I also take 3 dry totes, 1 for dry goods, 1 for any speciality equipment that I think the client might not have (vitamix, chinois, immersion blender, sheet trays, non-stick, cast iron, and so on, again depending on what the menu is), along with ziplocks, foil, wrap, delis, soap, scrubbies (you'd be surprised at how many people only have some dainty cleaning sponge), towels, trash bags. And the final one with serving platters, tablescaping, pitchers - any foh stuff.

Hope that helps.


----------



## ChefRossy (Oct 21, 2018)

I was more thinking on any pots & pans, a food processor or mandoline. As I get closer to graduating and putting my menu together, I would like to keep my prep time down to a minimum.


----------



## Seoul Food (Sep 17, 2018)

ChefRossy said:


> I was more thinking on any pots & pans, a food processor or mandoline. As I get closer to graduating and putting my menu together, I would like to keep my prep time down to a minimum.

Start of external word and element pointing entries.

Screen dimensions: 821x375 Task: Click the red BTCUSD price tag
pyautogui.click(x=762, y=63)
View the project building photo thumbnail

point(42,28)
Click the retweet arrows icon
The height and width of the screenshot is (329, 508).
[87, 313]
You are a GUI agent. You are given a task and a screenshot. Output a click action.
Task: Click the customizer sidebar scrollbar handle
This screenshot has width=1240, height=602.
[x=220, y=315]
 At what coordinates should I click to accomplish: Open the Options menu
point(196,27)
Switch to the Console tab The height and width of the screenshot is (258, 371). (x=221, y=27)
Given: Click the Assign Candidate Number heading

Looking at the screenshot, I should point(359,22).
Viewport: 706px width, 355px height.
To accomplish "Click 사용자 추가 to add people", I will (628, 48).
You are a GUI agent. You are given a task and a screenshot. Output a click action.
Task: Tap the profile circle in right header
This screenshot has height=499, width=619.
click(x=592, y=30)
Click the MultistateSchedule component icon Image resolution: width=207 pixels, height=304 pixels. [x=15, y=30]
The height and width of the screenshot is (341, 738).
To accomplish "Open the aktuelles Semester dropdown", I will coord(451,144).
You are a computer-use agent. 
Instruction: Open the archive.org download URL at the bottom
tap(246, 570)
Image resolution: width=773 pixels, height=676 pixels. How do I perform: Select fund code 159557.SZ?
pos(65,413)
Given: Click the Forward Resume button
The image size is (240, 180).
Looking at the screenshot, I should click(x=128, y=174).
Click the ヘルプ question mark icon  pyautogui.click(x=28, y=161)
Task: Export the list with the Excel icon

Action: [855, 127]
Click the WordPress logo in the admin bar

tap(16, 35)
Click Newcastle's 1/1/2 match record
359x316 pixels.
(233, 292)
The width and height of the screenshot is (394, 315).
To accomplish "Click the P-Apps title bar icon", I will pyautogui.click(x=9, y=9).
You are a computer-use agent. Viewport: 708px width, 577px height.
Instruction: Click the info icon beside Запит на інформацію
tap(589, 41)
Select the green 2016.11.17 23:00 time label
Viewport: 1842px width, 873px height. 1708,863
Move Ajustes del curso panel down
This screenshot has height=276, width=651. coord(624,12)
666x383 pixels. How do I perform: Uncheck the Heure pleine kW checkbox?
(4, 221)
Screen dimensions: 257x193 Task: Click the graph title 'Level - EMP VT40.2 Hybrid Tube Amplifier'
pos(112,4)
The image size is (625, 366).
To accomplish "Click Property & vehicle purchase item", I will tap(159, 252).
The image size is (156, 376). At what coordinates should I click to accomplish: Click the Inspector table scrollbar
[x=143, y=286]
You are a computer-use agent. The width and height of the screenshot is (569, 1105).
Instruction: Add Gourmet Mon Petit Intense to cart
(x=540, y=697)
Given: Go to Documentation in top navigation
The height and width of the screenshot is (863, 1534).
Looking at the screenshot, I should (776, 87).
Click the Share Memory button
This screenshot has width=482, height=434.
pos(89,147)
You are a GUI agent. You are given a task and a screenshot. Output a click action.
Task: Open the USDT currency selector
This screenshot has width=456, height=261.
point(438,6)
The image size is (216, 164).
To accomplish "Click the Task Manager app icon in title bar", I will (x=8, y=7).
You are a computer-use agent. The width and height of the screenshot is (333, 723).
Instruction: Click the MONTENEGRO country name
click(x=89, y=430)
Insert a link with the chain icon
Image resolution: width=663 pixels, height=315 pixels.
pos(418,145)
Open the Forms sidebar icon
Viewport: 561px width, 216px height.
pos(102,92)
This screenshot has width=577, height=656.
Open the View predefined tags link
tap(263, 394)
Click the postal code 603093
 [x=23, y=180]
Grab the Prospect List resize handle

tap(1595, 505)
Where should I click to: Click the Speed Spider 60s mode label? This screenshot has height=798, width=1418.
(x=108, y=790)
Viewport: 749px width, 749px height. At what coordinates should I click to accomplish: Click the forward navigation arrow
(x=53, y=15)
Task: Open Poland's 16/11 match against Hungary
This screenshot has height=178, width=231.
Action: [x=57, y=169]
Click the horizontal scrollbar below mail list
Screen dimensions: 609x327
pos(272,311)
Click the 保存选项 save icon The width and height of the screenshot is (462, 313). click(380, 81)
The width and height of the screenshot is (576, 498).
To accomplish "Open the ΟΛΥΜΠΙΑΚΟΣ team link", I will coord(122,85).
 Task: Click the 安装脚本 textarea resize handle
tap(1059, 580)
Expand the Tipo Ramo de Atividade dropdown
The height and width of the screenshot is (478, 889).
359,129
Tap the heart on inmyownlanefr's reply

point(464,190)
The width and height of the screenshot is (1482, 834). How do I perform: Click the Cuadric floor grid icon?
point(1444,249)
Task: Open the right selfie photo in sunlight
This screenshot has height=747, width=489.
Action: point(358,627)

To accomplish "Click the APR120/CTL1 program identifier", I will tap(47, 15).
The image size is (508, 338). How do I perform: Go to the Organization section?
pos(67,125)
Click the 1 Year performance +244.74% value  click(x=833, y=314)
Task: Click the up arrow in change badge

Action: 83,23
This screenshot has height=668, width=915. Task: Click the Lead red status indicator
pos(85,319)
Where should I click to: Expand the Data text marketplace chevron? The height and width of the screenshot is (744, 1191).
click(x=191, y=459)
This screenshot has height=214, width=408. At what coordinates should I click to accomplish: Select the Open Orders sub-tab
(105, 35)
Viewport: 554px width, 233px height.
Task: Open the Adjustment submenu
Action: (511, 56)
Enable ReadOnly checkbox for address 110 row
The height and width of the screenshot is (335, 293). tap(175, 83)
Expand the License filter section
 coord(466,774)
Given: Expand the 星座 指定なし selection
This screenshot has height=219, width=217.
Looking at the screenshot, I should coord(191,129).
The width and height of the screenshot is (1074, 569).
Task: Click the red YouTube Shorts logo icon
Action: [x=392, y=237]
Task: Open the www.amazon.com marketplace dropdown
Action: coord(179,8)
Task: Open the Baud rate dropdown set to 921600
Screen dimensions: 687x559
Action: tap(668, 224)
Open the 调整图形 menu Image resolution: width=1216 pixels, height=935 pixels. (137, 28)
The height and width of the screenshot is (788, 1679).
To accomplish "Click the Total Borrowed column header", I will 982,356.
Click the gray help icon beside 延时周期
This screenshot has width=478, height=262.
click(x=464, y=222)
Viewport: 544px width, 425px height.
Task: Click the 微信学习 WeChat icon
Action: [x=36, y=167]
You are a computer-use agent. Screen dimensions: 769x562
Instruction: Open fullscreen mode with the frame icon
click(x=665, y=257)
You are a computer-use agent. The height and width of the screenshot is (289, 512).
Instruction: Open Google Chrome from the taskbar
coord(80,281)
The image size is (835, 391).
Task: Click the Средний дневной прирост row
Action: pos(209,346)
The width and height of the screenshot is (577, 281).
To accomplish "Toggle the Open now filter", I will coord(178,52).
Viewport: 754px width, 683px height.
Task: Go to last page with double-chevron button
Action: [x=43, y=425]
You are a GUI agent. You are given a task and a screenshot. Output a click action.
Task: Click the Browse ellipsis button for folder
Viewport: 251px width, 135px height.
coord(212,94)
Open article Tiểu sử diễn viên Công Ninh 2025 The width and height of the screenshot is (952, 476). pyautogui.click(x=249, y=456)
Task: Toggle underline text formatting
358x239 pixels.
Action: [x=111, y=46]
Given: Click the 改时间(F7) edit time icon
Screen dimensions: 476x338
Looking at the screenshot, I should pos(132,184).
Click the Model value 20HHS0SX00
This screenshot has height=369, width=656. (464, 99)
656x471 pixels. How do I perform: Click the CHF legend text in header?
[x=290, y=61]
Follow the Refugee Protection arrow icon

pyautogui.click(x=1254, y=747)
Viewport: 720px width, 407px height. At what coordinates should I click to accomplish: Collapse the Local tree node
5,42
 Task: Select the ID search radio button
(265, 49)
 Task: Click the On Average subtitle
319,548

Do you have a space you are using commercially to prep items before hand at all? I guess you could bring that kind of stuff but I would think unless you are going somewhere that has a lot of space you are going to find some difficulties carrying around food processors and lots of pots and pans. When we did events at venues that were made for caterings/weddings a lot of the time they had kitchens there that had mostly what we needed. In home catering we just basically prepped/cooked everything as much as we could ahead of time without compromising quality and finishing in home. I've never really done a start to finish inside a home, but I guess if you have the capability to transport a lot of equipment that you may or may not need from job site to job site then great.

I think your first step would be to create a catering menu, then figure out what you can prep ahead of time and what needs to be done on site. After that you could make an equipment list of all possible items and just pull what you need from there depending on what the customer orders.


----------



## ChefRossy (Oct 21, 2018)

I will be doing everything in the client's house, arriving with the groceries making and packaging the food, cleaning up and leaving. I am currently testing the menu with some equipment to see which saves me time during prep.
Love your avatar by the way.


----------



## cheflayne (Aug 21, 2004)

knife roll, cutting board, etamine, 2 oz ladle, vita-prep


----------



## ChefRossy (Oct 21, 2018)

Thanks, I am putting a system together and currently testing it.


----------



## JoeyRamone (Nov 13, 2018)

Bring a mini pantry as well, Olive oil, S&P, Italian Seasoning, Red Wine Vinegar, Honey or Agave, Cumin, a can of diced tomatoes, an unopened box of stock, corn starch, balsamic Glaze. Just with those ingredients alone can save your ass in case you forgot something. Plus plastic tasting spoons, towels, and gloves.


----------



## JoeyRamone (Nov 13, 2018)

And never ever, ever forget the 1/2 pint of Vodka!! Enough to calm, but not enough to be a beligerint drunk!!


----------